* **TASK DESCRIPTION**: Pull out every line from the listing that has the word "Samostatné".
************
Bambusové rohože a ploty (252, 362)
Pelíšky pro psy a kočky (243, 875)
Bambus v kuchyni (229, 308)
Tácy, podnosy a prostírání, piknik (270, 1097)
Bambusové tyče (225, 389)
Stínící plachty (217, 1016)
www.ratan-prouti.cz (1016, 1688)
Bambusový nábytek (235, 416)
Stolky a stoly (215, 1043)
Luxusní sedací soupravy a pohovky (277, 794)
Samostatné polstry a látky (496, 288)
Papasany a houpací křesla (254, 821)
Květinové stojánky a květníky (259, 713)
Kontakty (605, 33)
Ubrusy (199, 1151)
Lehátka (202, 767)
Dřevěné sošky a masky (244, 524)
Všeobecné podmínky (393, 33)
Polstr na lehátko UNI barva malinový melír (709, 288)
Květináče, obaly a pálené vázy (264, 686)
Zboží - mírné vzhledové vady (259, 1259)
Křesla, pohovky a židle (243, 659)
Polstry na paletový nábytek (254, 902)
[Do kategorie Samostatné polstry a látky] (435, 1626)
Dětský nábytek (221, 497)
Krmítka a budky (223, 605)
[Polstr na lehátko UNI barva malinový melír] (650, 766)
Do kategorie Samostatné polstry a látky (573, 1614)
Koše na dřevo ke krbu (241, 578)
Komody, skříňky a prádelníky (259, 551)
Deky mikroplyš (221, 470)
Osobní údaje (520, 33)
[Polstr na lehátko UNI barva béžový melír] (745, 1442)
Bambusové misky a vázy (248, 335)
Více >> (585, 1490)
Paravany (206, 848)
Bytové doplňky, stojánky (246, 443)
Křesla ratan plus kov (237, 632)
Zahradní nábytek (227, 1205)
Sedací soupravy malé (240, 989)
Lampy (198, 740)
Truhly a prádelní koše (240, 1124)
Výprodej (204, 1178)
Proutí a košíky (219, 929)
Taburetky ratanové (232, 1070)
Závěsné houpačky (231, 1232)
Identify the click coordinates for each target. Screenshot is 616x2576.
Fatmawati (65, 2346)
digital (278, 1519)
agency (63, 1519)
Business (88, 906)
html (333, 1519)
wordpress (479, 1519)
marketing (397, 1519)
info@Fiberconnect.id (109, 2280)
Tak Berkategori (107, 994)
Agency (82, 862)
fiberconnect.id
************
* **SOLUTION TO THIS EXERCISE**:
Samostatné polstry a látky (496, 288)
[Do kategorie Samostatné polstry a látky] (435, 1626)
Do kategorie Samostatné polstry a látky (573, 1614)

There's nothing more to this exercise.